DATA PROVIDED:
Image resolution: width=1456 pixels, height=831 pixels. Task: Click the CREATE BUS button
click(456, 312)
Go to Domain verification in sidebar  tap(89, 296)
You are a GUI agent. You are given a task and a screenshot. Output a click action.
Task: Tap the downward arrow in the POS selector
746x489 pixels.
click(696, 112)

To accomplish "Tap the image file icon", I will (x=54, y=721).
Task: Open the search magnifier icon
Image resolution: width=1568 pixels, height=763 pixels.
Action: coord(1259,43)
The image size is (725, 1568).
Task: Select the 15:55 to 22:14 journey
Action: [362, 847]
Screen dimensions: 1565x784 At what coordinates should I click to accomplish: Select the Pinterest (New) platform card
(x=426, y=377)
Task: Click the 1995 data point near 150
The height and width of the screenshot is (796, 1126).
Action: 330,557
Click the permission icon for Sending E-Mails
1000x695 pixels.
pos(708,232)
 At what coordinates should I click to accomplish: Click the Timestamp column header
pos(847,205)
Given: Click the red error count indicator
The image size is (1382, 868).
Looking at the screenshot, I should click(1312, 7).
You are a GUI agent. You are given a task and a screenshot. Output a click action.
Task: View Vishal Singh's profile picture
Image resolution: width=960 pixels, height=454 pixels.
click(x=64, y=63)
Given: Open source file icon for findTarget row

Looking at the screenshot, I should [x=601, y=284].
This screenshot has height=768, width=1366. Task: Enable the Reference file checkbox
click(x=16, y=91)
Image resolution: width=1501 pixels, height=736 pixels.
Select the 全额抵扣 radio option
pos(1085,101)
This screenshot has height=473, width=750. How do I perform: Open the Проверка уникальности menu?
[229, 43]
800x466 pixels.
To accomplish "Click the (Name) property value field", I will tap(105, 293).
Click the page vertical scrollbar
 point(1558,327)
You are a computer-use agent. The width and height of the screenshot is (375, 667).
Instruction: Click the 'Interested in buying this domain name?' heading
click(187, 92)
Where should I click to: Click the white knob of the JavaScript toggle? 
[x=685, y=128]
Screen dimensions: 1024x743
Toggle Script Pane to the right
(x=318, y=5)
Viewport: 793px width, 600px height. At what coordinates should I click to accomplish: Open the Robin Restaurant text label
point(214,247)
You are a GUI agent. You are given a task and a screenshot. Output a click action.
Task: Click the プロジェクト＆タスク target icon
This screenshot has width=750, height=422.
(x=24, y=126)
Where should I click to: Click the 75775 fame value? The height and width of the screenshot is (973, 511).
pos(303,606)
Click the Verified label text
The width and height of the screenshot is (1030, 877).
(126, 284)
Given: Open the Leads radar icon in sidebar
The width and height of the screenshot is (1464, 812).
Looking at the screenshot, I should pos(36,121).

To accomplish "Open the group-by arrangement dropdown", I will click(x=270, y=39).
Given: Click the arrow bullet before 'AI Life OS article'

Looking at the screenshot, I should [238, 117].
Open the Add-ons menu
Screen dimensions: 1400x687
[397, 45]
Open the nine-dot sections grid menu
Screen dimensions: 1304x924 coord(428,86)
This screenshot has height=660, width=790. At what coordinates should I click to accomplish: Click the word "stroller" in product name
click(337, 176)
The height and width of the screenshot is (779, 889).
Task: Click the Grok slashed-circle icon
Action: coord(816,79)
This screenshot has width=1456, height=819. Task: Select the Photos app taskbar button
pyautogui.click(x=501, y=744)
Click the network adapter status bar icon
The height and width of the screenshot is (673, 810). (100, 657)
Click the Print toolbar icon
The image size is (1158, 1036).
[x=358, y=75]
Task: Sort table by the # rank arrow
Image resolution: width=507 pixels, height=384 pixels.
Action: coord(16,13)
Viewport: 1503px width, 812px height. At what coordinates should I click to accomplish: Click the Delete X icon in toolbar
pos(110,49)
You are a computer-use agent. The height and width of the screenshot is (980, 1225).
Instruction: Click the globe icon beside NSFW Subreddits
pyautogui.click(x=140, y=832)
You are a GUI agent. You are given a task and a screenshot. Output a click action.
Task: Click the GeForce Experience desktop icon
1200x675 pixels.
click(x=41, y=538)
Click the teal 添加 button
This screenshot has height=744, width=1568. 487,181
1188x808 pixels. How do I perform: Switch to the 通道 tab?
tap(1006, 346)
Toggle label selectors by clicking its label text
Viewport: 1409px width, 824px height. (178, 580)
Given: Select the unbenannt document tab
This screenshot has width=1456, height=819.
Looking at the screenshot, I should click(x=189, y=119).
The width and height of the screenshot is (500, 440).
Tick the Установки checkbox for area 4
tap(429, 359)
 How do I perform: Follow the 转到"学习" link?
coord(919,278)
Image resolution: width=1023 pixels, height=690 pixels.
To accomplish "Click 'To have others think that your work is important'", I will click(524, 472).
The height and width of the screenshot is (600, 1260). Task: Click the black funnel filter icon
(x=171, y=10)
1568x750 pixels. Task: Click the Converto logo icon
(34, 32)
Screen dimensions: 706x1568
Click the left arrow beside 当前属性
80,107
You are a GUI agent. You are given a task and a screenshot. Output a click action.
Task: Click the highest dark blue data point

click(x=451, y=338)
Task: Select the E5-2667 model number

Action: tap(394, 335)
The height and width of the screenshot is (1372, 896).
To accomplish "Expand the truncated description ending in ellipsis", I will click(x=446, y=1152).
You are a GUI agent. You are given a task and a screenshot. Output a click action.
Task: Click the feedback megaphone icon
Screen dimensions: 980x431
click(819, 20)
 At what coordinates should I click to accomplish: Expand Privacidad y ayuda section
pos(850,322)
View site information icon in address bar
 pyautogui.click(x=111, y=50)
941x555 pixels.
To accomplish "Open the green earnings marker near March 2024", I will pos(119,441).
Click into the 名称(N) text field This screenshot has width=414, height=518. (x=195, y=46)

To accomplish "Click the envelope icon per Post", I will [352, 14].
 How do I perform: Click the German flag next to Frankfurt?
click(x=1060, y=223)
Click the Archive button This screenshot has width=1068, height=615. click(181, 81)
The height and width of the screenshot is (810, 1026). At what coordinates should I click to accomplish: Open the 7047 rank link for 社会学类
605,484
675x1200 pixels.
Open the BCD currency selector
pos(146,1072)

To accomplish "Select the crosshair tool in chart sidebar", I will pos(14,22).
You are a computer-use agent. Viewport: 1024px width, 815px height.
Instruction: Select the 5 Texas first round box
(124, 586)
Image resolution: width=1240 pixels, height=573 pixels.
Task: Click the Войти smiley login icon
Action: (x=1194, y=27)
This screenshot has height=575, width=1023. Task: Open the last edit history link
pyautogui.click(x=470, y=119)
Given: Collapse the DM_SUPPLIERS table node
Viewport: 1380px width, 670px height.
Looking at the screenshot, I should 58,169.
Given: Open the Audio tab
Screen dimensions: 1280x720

THE TASK: All lines carrying the word "will" must be copied from the data above.

RESULT BELOW:
To accomplish "Tap the image file icon", I will (x=54, y=721).
To accomplish "Click the (Name) property value field", I will tap(105, 293).
To accomplish "Open the group-by arrangement dropdown", I will click(x=270, y=39).
To accomplish "Click 'To have others think that your work is important'", I will click(524, 472).
To accomplish "Expand the truncated description ending in ellipsis", I will click(x=446, y=1152).
To accomplish "Open the green earnings marker near March 2024", I will pos(119,441).
To accomplish "Click the envelope icon per Post", I will [352, 14].
To accomplish "Select the crosshair tool in chart sidebar", I will pos(14,22).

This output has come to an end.